Se isso vier a acontecer conosco, deveríamos pensar e dizer: “Um momento! Se você viu tudo isso em mim, ótimo! Então, podemos fazer práticas juntos!” Mas é muito difícil fazermos isso. Nós vamos alegremente trocar o Darma pelo apelo do amante. Seremos até capazes de dizer exatamente o contrário, concluindo: “Eu fiz prática direitinho, rezei e por isso esse ser maravilhoso apareceu.” Teremos todas as explicações para isso. Então, o importante é nós entendermos isso, que temos essa conexão secreta e latente com o reino dos deuses.
E nós também temos uma conexão com o reino dos semi-deuses. De acordo com as circunstâncias, podem surgir pessoas que tocam os nossos brios, tocam “num nervo exposto” nosso. Aí, pronto! Entramos numa briga e não queremos mais sair. Se formos baianos, vamos “rodar a baiana”; se gaúchos, “damos um boi para não entrar numa briga, mas daremos uma boiada para não sair”. E a disputa segue, com dificuldade de parar. Isso significa a nossa conexão com o aspecto competitivo e eventualmente invejoso também. Nós temos essa dificuldade! Por exemplo, se nos encontramos com um colega de turma, que estudou física e agora se tornou o primeiro astronauta brasileiro da Nasa, ficamos um tanto surpresos, com uma certa inquietação em saber como é que essa pessoa conseguiu chegar até lá! E identificamos isso como uma “inveja positiva”, uma coisa que nos torce por dentro! E assim, nós temos conexões com os seres competitivos...
Temos, ainda, uma conexão com o reino humano básico, quando acreditamos que a nossa vida pode melhorar em 24 prestações ou em 48 meses. E se recebemos do banco um aviso do banco de que temos uma linha de crédito pré-aprovado de 15 mil reais, a pessoa olha e diz: “Oh! Que maravilha! Agora eles estão me reconhecendo. Posso comprar isso, posso comprar aquilo.” Ou seja, a pessoa começa a achar que finalmente alguma coisa boa está acontecendo. E esse é o típico comportamento dos seres humanos, que acreditam que as coisas causais mudam a vida. Desse modo nós terminamos perdendo a vida, pois é a através dos processos causais que obtemos coisas impermanentes e ficamos somente girando, presos, no meio disso. Então, cuidado!
Quando eu falo isso com vocês, na verdade, todos esses aspectos são itens para pensar, contemplar (encontrar outros exemplos) e repousar. Nós precisaríamos passar por dentro de tudo isso com esse esforço. Se fizermos isso, nossa vida vai mudar, podem ter certeza disso! Então, nós olhamos a situação humana, e vemos que temos carmas humanos. Por exemplo, nós como praticantes, vemos a nossa família se reunir todo final de semana ao redor da churrasqueira, e pensamos: “Oh! Eu, todo final de semana, me reúno com grupos em redor de um altar. Mas ao redor da churrasqueira parece ser bem melhor! Eles tomam cerveja, conversam, estão tranqüilos e eu aqui fazendo esforço, com olheiras de tanto estudar, de tanto meditar... Acho que tudo o que eu queria era uma vida ‘normal’!”. Ou seja, nós, como seres humanos, queremos uma vida humana básica, com um pouco de conforto e estaria tudo bem! E vamos constatar que 99% das pessoas estariam muito bem com uma vida humana básica. No entanto, para nós budistas, o fardo é longo, difícil, pois a vida humana básica também não serve! Mas temos conosco esse carma da vida humana básica.

* MATERIAL

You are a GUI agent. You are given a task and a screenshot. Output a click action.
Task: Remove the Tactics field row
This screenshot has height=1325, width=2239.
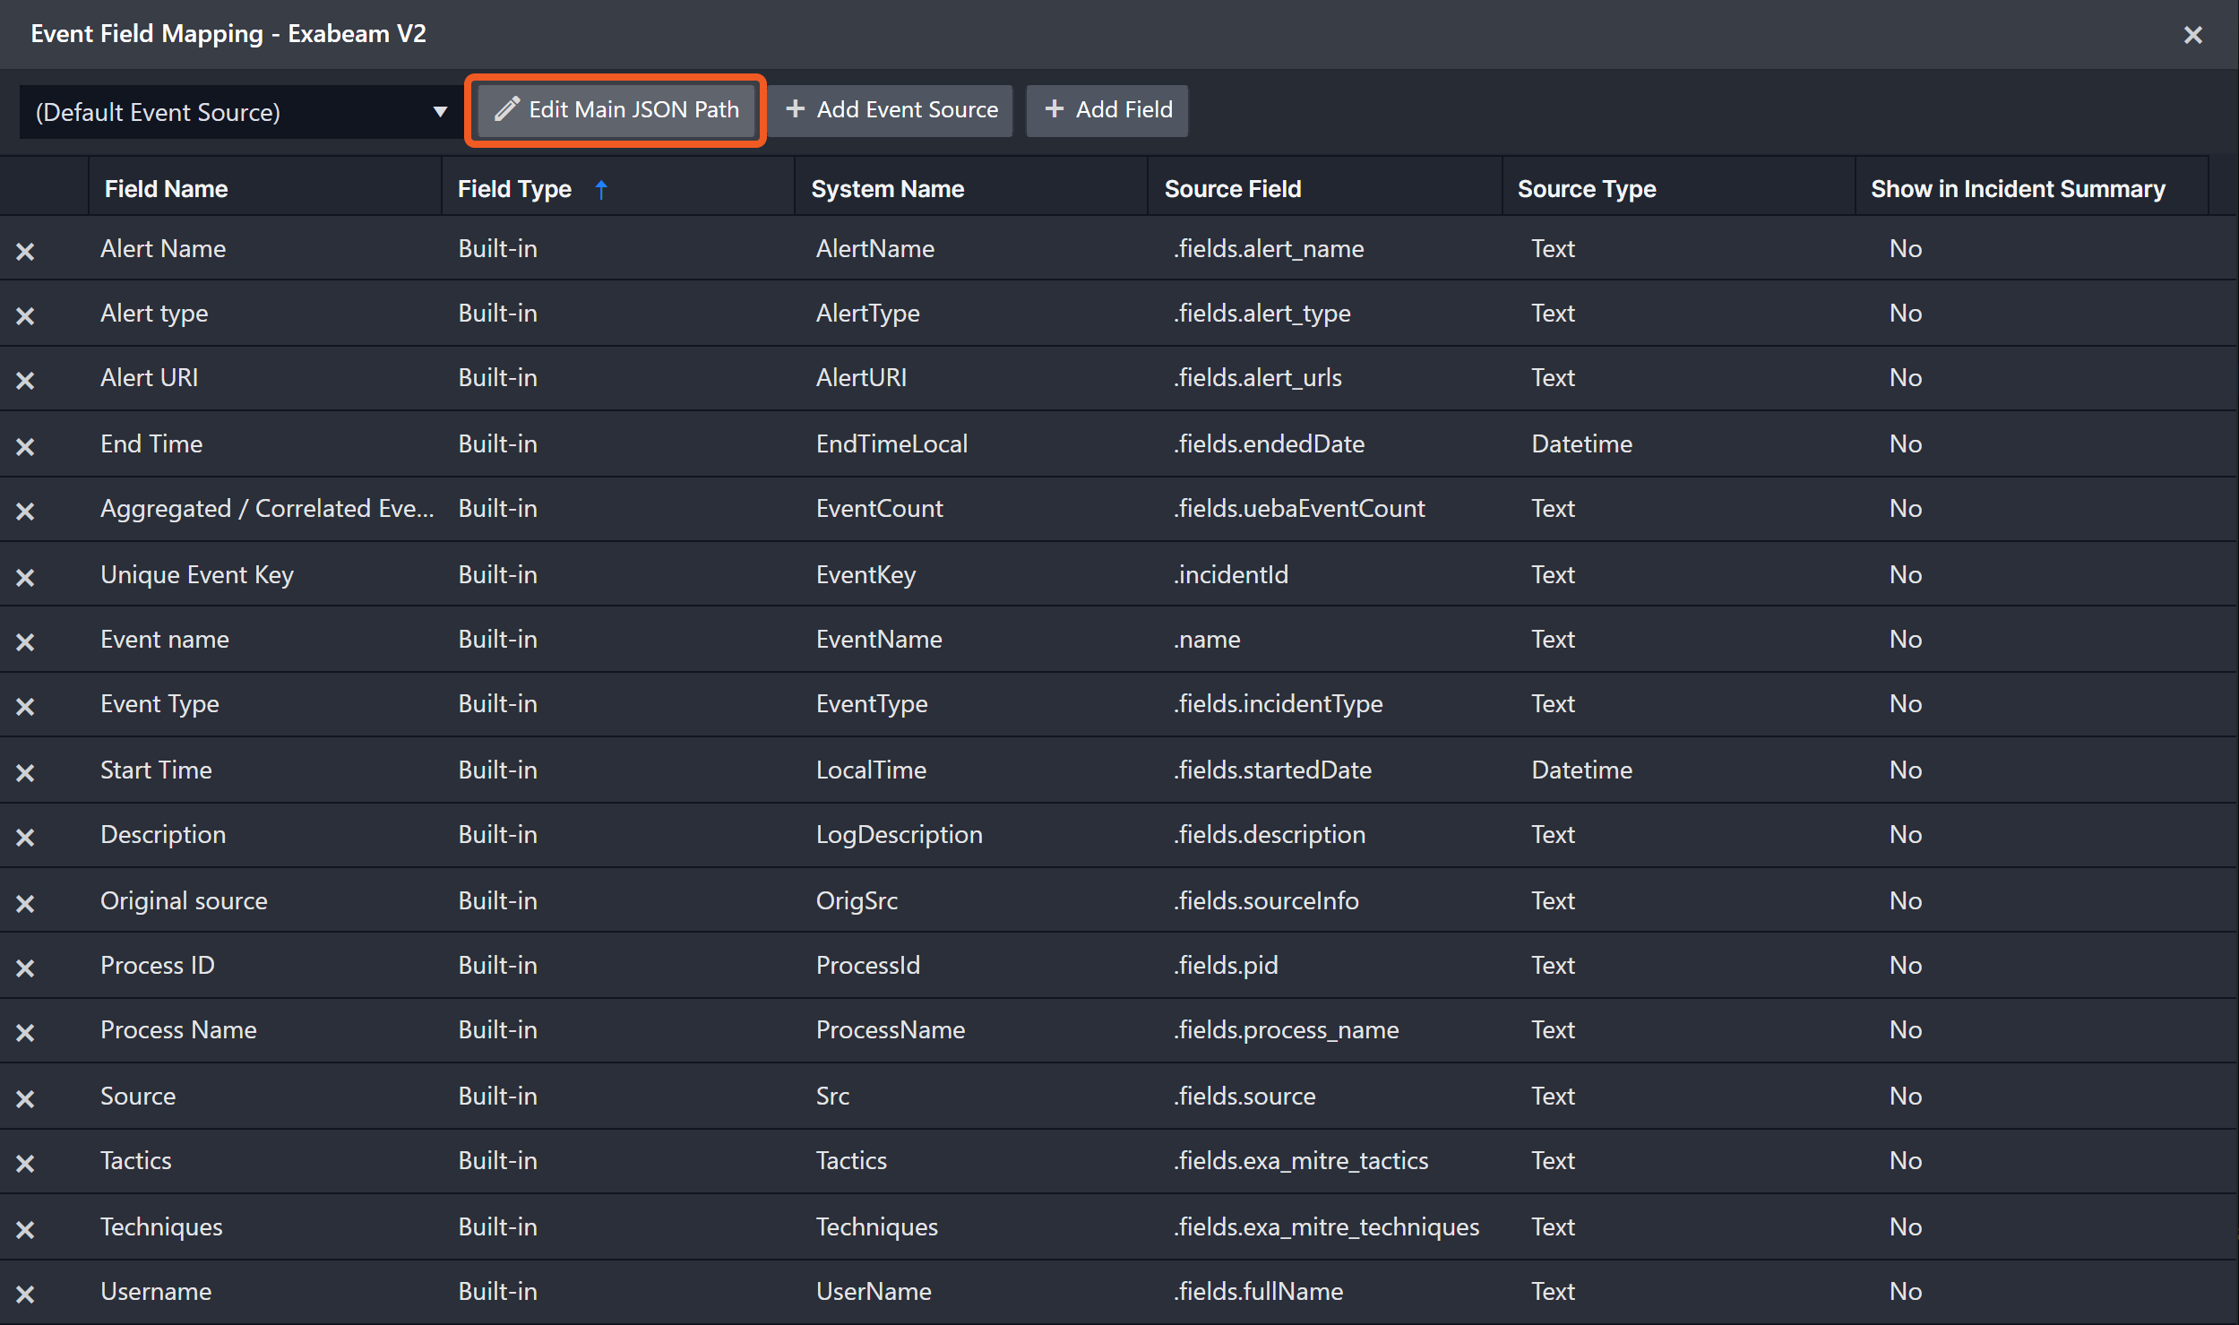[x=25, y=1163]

* * *

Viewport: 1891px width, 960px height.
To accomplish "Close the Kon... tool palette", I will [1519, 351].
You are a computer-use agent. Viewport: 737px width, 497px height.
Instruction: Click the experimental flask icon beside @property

* EXERCÍCIO PROPOSTO
Liste todos os reinos com os quais, segundo o trecho do documento, nós temos uma conexão.

* RESULTADO FINAL
- reino dos deuses
- reino dos semi-deuses
- reino humano básico